Author: Henrike Boden
Source: TUM
Contact: Henrike Boden – TUM
Picture: The image is in the public domain

Original research: Open access.
“Emission of aerosol particles increases exponentially above moderate exercise intensity, leading to superemission at maximum exercise” by Henning Wackerhage et al. PNAS


abstract

The emission of aerosol particles increases exponentially above a moderate training intensity, leading to superemission during maximal exercise

Many airborne pathogens, such as severe acute respiratory syndrome coronavirus 2 (SARS-CoV-2), are transmitted indoors via aerosol particles.

During exercise, lung ventilation can increase more than 10-fold, and therefore exercisers exhale a larger volume of aerosolized air. However, we do not currently know how exercise affects the concentration of aerosol particles in exhaled air and the total emission of aerosol particles.
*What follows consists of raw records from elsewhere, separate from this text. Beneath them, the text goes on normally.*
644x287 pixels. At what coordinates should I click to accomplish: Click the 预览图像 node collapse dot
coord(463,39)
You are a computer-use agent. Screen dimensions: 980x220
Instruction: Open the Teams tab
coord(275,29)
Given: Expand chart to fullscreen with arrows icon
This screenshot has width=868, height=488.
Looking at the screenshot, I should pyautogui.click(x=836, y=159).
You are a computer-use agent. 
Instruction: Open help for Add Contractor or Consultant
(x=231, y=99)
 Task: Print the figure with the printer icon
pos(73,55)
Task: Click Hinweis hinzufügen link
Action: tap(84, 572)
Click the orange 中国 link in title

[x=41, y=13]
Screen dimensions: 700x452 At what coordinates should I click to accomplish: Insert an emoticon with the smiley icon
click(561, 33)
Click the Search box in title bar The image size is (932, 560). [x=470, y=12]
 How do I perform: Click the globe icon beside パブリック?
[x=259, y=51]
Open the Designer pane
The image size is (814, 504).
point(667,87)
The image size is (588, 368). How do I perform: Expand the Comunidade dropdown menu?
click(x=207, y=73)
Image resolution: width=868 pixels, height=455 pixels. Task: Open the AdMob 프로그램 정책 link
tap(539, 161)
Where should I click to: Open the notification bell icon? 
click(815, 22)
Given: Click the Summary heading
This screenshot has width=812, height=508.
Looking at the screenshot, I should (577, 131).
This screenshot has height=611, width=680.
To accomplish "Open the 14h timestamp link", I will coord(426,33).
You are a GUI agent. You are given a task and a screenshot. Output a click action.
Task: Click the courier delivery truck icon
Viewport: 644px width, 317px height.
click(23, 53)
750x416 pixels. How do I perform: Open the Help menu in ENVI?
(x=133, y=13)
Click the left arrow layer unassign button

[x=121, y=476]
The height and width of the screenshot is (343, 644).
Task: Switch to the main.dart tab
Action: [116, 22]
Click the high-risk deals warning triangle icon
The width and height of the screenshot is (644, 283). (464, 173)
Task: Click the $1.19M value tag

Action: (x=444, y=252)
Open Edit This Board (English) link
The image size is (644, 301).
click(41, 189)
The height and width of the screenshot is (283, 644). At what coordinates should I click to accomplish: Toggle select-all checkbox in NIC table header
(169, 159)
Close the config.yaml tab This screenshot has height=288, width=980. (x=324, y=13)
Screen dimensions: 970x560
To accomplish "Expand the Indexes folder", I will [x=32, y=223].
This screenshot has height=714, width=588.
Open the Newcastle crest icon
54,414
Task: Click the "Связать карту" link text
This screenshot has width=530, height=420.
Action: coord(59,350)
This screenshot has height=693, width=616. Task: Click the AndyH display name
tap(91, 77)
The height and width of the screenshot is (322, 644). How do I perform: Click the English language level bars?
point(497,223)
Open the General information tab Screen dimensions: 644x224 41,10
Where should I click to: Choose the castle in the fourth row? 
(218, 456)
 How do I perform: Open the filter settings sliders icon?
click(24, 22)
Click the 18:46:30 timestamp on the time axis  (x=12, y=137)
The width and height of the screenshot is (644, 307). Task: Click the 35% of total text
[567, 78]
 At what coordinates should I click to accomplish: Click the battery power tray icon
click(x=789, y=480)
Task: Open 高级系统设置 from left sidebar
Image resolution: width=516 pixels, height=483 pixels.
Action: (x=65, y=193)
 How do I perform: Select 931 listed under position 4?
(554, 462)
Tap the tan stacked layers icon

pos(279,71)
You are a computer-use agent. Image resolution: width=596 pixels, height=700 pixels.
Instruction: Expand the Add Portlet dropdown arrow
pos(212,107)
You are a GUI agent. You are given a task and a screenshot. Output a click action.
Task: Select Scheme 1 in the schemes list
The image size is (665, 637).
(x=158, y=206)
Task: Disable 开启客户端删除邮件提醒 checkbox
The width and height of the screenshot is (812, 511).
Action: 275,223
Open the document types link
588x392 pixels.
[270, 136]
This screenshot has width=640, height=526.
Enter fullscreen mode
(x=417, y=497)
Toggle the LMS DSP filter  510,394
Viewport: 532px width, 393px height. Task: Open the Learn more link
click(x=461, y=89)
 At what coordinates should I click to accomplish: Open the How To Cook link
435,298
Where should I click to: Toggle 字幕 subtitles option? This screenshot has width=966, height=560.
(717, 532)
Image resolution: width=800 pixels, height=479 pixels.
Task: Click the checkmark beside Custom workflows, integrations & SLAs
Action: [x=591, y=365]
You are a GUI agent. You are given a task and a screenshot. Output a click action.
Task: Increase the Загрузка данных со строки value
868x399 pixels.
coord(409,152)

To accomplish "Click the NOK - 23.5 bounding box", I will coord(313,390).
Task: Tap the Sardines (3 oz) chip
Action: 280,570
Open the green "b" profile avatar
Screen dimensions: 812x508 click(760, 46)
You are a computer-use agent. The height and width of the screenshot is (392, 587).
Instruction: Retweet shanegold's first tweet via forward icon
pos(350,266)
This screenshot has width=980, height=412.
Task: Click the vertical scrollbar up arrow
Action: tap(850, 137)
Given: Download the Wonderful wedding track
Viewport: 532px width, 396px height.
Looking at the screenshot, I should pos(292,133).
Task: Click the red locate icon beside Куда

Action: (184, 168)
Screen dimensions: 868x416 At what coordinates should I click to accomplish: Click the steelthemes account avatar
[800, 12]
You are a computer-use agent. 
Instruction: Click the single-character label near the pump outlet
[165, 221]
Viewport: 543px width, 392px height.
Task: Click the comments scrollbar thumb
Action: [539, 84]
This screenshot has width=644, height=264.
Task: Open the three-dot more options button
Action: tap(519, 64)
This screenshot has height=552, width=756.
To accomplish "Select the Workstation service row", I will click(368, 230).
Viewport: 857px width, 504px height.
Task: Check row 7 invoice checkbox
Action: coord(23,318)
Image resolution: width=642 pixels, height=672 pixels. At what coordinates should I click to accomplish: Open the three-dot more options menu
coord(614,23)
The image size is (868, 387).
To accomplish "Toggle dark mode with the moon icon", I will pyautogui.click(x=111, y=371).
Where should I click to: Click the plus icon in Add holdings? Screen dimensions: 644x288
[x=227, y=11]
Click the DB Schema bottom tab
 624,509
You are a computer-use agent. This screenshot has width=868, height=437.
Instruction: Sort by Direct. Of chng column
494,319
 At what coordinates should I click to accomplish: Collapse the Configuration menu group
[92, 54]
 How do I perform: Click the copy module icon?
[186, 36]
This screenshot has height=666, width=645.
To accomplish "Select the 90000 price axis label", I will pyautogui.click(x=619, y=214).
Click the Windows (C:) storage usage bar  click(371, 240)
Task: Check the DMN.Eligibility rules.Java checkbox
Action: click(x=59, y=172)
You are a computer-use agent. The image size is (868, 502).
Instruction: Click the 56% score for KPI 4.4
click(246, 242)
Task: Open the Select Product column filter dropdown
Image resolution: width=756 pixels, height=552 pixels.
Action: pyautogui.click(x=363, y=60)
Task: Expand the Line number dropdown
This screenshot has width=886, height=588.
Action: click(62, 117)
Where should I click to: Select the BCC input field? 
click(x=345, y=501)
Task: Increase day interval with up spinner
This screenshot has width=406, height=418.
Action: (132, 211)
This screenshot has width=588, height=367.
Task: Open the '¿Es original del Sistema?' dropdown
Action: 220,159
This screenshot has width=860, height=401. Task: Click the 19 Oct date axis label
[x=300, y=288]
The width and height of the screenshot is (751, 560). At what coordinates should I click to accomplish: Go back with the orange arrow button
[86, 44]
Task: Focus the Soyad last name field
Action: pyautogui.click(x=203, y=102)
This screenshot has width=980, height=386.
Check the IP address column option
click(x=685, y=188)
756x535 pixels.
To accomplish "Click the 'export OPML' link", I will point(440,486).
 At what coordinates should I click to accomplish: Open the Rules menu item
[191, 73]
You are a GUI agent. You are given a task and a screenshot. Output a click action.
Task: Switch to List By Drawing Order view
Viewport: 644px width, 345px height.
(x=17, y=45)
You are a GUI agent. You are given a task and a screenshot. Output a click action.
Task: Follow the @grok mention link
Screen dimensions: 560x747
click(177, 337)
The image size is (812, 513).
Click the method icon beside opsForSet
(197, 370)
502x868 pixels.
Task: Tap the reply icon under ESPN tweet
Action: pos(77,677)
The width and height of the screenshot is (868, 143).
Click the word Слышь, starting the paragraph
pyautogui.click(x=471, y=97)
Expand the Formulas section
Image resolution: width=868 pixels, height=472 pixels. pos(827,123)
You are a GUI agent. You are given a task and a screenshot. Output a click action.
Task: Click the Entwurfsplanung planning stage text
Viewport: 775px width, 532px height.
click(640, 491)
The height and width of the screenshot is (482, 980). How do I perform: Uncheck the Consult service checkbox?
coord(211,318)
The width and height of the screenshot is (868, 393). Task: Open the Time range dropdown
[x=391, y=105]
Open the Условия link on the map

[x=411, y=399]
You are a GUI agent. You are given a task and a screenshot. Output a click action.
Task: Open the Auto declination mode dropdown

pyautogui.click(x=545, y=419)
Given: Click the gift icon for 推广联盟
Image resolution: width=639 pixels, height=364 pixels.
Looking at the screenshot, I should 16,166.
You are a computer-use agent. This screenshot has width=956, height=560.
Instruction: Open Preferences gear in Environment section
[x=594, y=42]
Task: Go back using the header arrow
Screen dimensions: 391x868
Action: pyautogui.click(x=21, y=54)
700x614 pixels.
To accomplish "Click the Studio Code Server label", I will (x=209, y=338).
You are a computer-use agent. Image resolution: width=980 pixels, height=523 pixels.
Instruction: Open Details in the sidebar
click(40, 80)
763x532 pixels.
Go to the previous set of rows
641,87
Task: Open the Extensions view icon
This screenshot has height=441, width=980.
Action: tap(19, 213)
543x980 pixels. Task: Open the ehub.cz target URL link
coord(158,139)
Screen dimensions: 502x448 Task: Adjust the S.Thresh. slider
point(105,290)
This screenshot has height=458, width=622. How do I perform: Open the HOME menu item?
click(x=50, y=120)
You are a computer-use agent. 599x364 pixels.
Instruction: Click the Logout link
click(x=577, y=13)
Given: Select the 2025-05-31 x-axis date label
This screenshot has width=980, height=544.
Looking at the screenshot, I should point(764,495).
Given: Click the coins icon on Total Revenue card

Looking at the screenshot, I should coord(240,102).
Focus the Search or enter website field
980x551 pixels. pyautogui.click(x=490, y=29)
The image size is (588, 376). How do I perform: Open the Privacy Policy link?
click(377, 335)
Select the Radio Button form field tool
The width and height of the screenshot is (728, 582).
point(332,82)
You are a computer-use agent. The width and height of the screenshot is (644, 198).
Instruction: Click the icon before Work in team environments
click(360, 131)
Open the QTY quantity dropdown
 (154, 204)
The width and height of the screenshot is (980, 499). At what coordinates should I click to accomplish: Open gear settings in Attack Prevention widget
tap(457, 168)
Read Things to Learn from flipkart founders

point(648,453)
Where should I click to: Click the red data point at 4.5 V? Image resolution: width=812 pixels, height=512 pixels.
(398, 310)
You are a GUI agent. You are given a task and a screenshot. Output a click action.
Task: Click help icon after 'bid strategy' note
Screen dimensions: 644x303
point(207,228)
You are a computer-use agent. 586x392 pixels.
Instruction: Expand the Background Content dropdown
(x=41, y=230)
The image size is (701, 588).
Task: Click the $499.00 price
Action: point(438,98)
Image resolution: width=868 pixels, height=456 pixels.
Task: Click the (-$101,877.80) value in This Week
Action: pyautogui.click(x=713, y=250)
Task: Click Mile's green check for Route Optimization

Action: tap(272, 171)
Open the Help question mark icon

Consequently, we developed a method to simultaneously measure the concentration of aerosol particles in expired air, lung ventilation and aerosol particle emission at rest and during a graded exercise test to exhaustion. Using this method, we tested eight women and eight men in a descriptive study.

We found that exhaled aerosol particle concentration increased significantly from 56 ± 53 particles/liter at rest to 633 ± 422 particles/liter at maximum intensity. The aerosol particle emission per person increased significantly by a factor of 132 from 580 ± 489 particles/min at rest to a superemission of 76,200 ± 48,000 particles/min at maximum exposure.

There were no gender-specific differences in aerosol particle emission, but endurance athletes emitted significantly more aerosol particles than untrained subjects at maximum exertion. Overall, the aerosol particle emission increased moderately up to an exposure intensity of ∼2 W/kg and then exponentially.

Collectively, these data could partially explain superspreader events, particularly during high-intensity indoor group exercise, and suggest the need for strong infection prevention measures, particularly during exercise at an intensity greater than ∼2 W/kg.

Investigations into factors such as airway and whole-body hydration status during exposure to aerosol particle generation are needed.